_DATASET EXTRACT:_
^^^^^^^^^^^^^^^^

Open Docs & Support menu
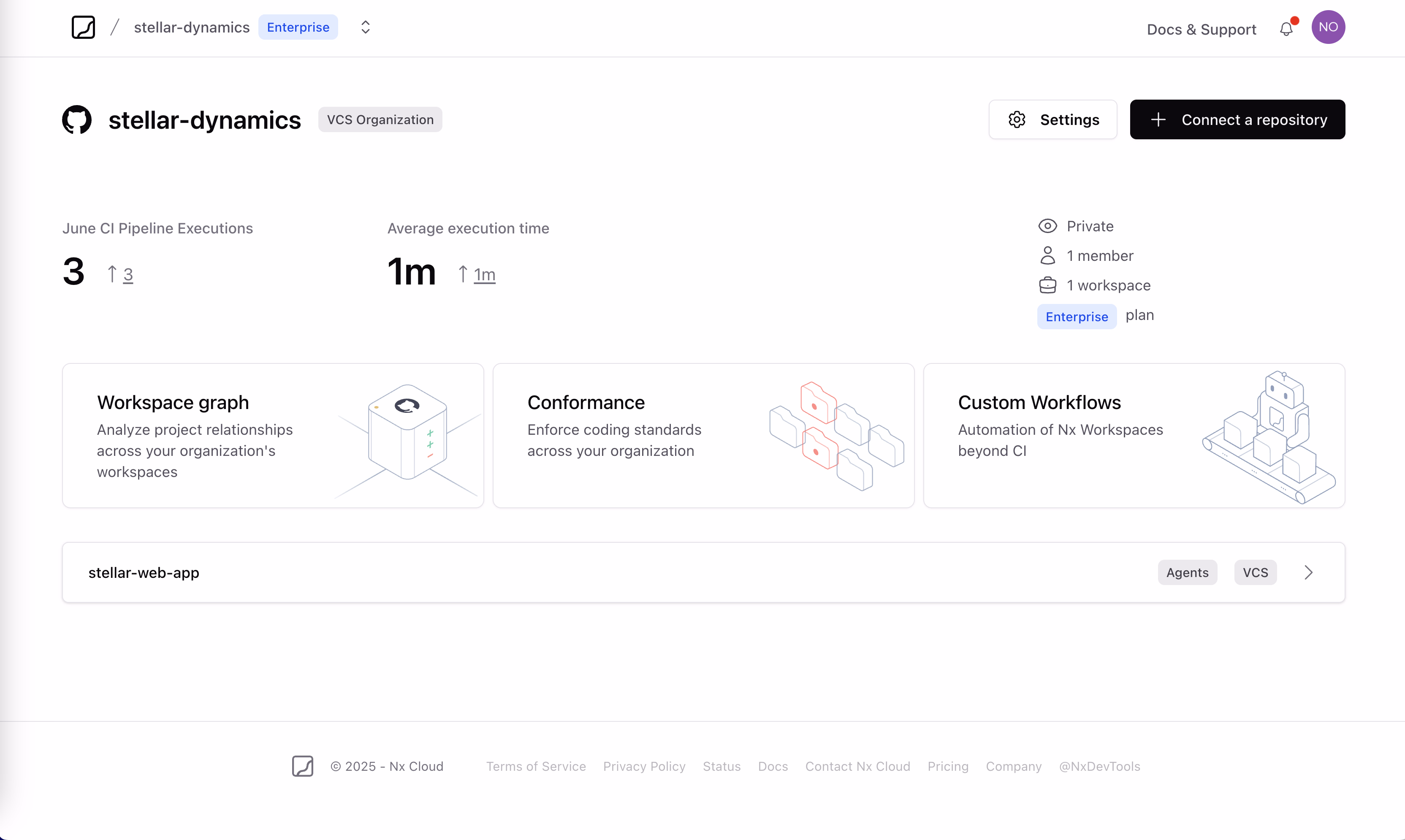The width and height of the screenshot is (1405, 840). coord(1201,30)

^^^^^^^^^^^^^^^^

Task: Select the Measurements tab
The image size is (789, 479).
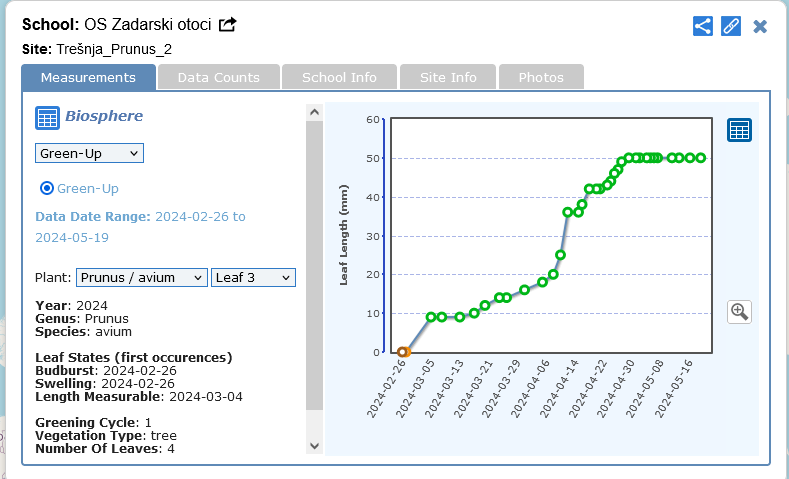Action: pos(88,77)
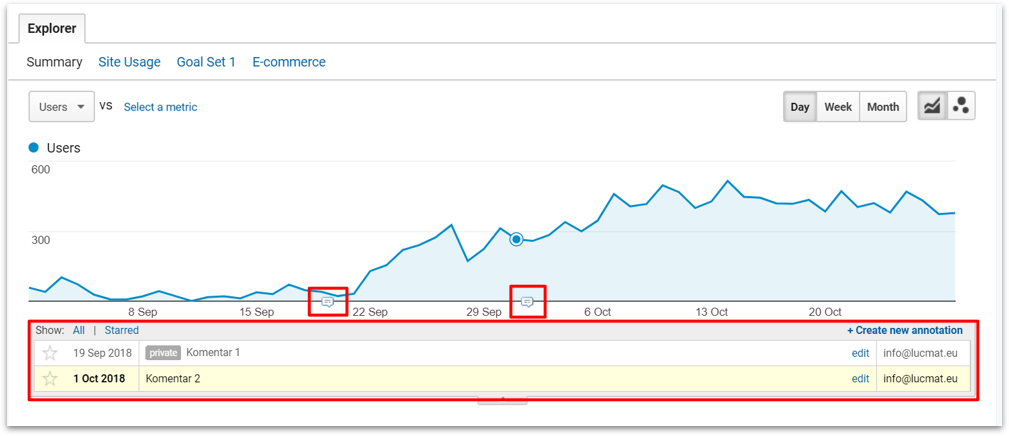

^^^^^^^^^^^^^^^^

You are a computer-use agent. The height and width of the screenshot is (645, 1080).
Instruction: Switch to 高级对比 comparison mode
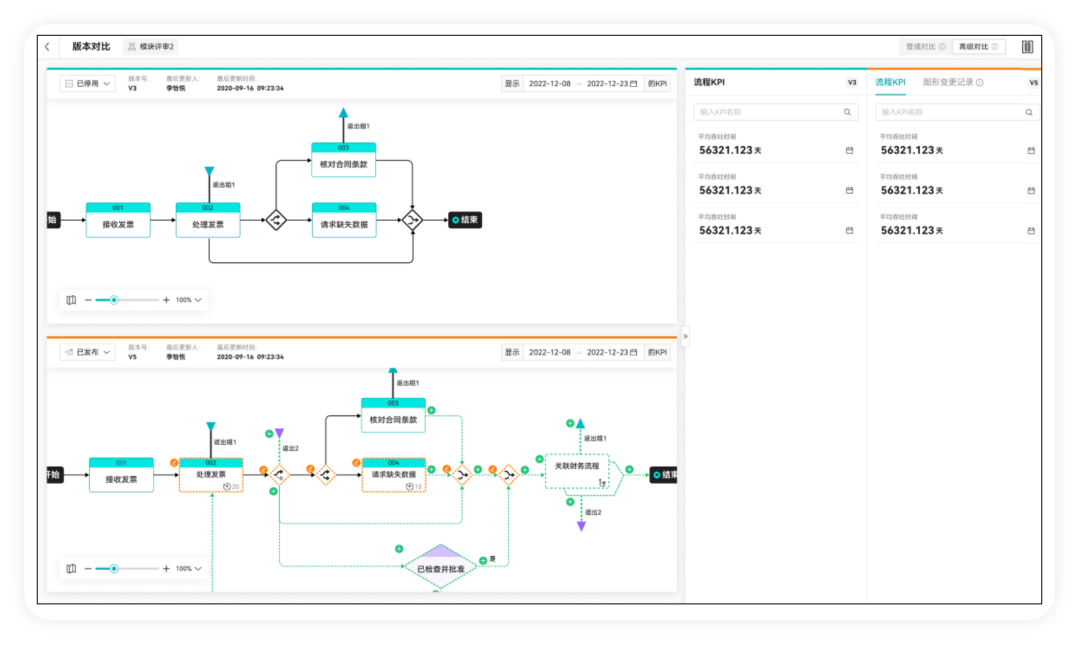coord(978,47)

^^^^^^^^^^^^^^^^

_THE EXERCISE:_
Reproduce the entries between the line containing "Task: Select the Measurements tab" and the line containing "Action: pos(88,77)", inclusive, omitting the pictures.

_EXERCISE ANSWER:_
Task: Select the Measurements tab
The image size is (789, 479).
Action: pos(88,77)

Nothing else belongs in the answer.